Supreme Court rejects appeal of bogus charity tax receipts claim

Unbeknownst to the givers, the charity was being investigated by the Canada Revenue Agency.
Unbeknownst to the givers, the charity was being investigated by the Canada Revenue Agency. (Photo: iStock)

Oh what a tangled web we weave when first be practice to deceive.

The Supreme Court of Canada has just rejected to hear an appeal by a group of charitable givers who appealed a federal court decision not to allow them to be able to write off their charitable donations from their taxes.

The group was persuaded by their tax preparer to give to a charity called CanAfrica in 2006. Unbeknownst to the givers, the charity was being investigated by the Canada Revenue Agency, which took away the organization’s charitable status in 2007.

CanAfrica gave each of the givers sizeable tax receipts, ranging from $2,500 to $20,000. The only problem was that the givers didn’t really spend anywhere near the amounts for which the receipts were issued. They each spent only 10 per cent of the value of the receipts plus commission to their tax preparer.

The Ministry of National Revenue refused to allow the givers to claim tax credits for the receipts, saying that they were inflated and the donations were only made to enrich themselves.

The givers appealed the ministry’s decision to the Tax Court of Canada, which was of the opinion that the givers were entitled to claim a tax credit, because in the court’s opinion the tax receipts were not benefits but gifts, which are allowed to be deducted under the Income Tax Act of Canada.

The ministry then brought an appeal to the Federal Court of Appeal. The appeals courts cut it down to the simplest terms, saying, “a tax credit cannot exceed the amount of the gift.”
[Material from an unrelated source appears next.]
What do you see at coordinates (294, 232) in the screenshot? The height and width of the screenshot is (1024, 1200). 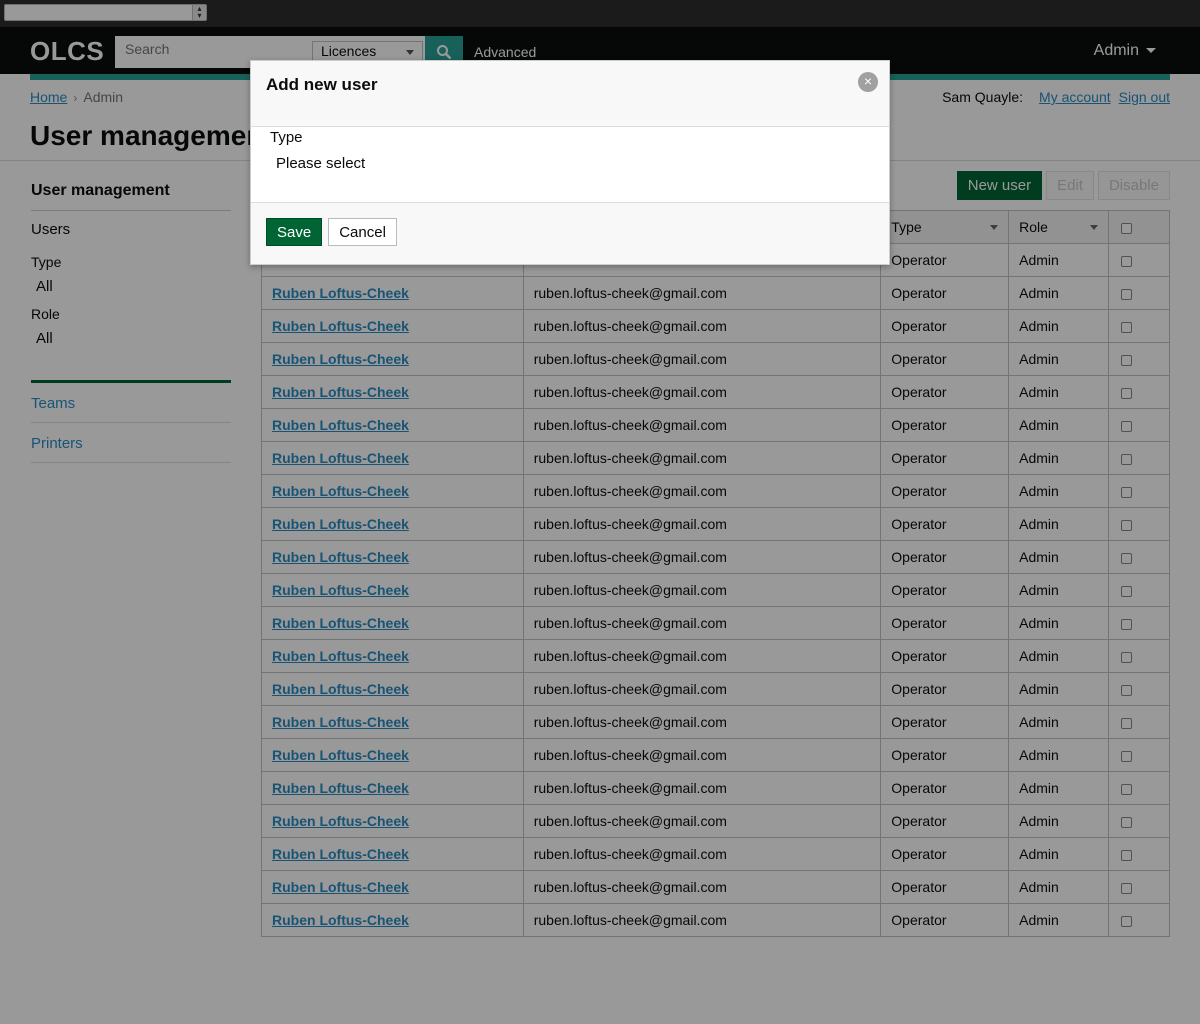 I see `save-button: Save` at bounding box center [294, 232].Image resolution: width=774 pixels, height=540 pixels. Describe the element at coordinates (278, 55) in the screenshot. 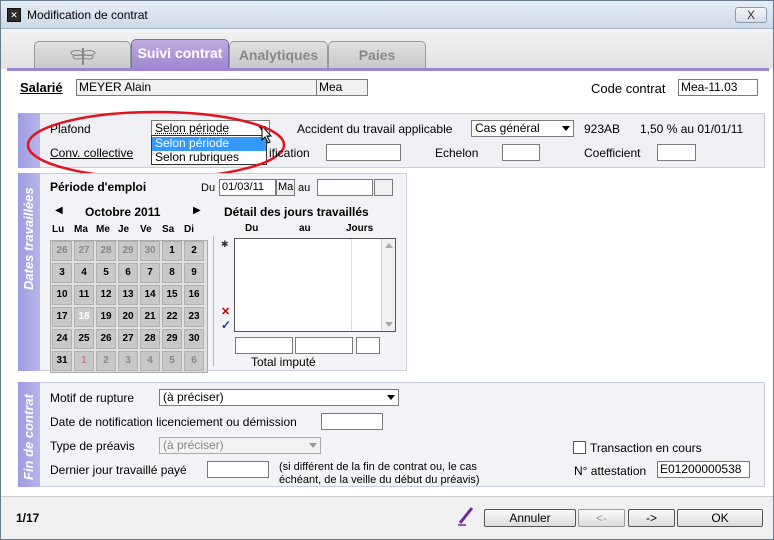

I see `tab-analytiques: Analytiques` at that location.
In other words, the tax receipts were indeed invalid, because they contained the incorrect amount and this violated not only the act but also the regulations that support the act. In fact, the court found that because the receipts stated the wrong amount of cash gift, they were “spoiled receipts.”

After the appeal court rejected the validity of the receipts and found the givers were not entitled to tax credits, they then tried to appeal to the Supreme Court of Canada but the court shot their appeal down.

There you have it folks, if you want to be able to claim your charitable donation at tax time, make sure your receipt states the correct amount.